## Problem
Having found the line containing "How do I perform: Click the Tags" in the data below, reproduce that line and each one after it to the end, exactly, and include nothing else.

(Items from a dataset)
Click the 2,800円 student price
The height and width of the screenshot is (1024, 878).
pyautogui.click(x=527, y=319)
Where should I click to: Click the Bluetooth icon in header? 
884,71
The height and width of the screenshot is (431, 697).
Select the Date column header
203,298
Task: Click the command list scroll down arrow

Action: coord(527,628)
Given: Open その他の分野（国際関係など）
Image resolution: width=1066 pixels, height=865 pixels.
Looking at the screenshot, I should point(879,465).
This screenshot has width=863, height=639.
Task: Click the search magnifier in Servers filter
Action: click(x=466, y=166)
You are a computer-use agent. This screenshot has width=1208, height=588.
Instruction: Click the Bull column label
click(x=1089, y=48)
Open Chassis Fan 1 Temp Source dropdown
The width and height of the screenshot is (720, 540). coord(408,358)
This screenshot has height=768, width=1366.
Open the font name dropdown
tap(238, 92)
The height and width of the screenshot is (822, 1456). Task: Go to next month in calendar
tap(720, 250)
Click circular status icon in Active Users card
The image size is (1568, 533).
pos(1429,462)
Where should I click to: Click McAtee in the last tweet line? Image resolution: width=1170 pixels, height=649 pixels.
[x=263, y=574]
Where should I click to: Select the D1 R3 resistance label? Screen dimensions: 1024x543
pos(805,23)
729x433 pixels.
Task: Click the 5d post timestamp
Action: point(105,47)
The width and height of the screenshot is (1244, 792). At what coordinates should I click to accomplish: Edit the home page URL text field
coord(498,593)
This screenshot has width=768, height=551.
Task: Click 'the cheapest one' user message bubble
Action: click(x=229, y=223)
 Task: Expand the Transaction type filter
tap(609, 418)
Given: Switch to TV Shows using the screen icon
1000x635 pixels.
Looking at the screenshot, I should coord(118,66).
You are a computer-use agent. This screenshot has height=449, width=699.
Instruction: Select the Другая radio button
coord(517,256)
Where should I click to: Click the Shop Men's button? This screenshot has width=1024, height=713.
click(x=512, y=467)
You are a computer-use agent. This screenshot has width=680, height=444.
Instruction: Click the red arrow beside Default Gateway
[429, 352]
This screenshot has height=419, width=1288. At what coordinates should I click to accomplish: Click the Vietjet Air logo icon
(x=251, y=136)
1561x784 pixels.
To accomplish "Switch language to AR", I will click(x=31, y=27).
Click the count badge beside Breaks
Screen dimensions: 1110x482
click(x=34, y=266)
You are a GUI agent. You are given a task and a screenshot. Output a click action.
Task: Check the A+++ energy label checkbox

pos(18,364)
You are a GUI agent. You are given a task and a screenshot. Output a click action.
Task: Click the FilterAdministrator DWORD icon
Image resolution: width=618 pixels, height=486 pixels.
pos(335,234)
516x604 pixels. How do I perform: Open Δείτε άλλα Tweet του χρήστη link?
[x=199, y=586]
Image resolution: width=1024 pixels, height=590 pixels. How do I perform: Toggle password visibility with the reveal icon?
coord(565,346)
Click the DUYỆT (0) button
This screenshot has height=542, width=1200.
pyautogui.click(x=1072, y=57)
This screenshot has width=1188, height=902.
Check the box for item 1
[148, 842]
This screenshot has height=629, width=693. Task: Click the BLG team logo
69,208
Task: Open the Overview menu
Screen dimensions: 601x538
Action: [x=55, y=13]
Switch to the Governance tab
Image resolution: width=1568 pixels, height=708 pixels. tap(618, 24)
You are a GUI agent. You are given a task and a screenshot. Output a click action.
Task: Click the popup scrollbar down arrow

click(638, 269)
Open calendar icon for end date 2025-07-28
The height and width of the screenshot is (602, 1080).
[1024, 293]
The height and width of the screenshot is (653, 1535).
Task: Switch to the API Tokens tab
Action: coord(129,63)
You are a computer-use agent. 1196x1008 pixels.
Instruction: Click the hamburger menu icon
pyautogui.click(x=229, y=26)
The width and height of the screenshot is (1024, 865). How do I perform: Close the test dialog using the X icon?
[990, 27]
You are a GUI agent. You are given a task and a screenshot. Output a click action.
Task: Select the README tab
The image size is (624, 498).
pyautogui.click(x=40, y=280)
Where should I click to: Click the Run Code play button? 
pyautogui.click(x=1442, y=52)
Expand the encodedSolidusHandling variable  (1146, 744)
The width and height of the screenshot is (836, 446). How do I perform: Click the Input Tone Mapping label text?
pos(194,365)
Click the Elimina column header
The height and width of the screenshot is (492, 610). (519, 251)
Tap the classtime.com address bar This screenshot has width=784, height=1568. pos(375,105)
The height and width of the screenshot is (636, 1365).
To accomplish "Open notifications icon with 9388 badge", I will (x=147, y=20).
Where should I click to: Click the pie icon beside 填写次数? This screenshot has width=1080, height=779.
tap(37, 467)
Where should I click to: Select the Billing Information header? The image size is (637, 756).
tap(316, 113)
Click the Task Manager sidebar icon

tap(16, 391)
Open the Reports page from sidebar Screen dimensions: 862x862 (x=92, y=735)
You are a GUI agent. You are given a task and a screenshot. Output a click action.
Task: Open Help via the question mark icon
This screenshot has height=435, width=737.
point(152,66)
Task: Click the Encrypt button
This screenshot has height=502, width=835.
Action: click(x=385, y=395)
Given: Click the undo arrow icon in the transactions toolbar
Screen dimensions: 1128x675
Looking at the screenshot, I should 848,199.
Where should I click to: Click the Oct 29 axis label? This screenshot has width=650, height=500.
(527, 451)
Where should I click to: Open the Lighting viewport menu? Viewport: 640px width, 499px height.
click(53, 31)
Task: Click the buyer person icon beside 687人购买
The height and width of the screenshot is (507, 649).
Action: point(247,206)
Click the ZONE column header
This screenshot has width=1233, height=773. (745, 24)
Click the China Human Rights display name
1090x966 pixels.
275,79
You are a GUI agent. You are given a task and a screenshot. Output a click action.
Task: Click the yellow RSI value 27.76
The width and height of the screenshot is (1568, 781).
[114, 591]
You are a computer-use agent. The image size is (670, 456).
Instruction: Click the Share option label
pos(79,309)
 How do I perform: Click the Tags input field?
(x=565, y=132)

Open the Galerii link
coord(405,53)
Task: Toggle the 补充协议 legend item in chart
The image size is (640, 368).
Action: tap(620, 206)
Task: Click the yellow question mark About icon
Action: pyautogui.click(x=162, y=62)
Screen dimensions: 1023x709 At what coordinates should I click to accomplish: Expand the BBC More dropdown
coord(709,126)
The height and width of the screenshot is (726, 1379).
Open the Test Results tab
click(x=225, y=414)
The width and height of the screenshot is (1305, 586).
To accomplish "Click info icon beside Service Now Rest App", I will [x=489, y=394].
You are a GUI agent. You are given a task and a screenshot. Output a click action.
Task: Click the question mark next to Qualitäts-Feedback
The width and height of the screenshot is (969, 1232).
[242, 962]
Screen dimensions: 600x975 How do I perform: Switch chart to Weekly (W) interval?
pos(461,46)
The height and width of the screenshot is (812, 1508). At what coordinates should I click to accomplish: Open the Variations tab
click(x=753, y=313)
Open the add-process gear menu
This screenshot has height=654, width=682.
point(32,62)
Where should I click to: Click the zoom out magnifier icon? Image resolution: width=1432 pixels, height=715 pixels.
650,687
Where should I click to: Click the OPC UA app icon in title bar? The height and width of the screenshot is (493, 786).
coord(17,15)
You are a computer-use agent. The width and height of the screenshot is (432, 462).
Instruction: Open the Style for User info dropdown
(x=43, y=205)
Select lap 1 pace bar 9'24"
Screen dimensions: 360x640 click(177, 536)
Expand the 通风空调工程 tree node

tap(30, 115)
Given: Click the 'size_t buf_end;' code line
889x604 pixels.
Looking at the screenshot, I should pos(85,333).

## Completed exercise
 How do I perform: Click the Tags input field?
(x=565, y=132)

Open the Galerii link
coord(405,53)
Task: Toggle the 补充协议 legend item in chart
The image size is (640, 368).
Action: tap(620, 206)
Task: Click the yellow question mark About icon
Action: pyautogui.click(x=162, y=62)
Screen dimensions: 1023x709 At what coordinates should I click to accomplish: Expand the BBC More dropdown
coord(709,126)
The height and width of the screenshot is (726, 1379).
Open the Test Results tab
click(x=225, y=414)
The width and height of the screenshot is (1305, 586).
To accomplish "Click info icon beside Service Now Rest App", I will [x=489, y=394].
You are a GUI agent. You are given a task and a screenshot. Output a click action.
Task: Click the question mark next to Qualitäts-Feedback
The width and height of the screenshot is (969, 1232).
[242, 962]
Screen dimensions: 600x975 How do I perform: Switch chart to Weekly (W) interval?
pos(461,46)
The height and width of the screenshot is (812, 1508). At what coordinates should I click to accomplish: Open the Variations tab
click(x=753, y=313)
Open the add-process gear menu
This screenshot has height=654, width=682.
point(32,62)
Where should I click to: Click the zoom out magnifier icon? Image resolution: width=1432 pixels, height=715 pixels.
650,687
Where should I click to: Click the OPC UA app icon in title bar? The height and width of the screenshot is (493, 786).
coord(17,15)
You are a computer-use agent. The width and height of the screenshot is (432, 462).
Instruction: Open the Style for User info dropdown
(x=43, y=205)
Select lap 1 pace bar 9'24"
Screen dimensions: 360x640 click(177, 536)
Expand the 通风空调工程 tree node

tap(30, 115)
Given: Click the 'size_t buf_end;' code line
889x604 pixels.
Looking at the screenshot, I should pos(85,333).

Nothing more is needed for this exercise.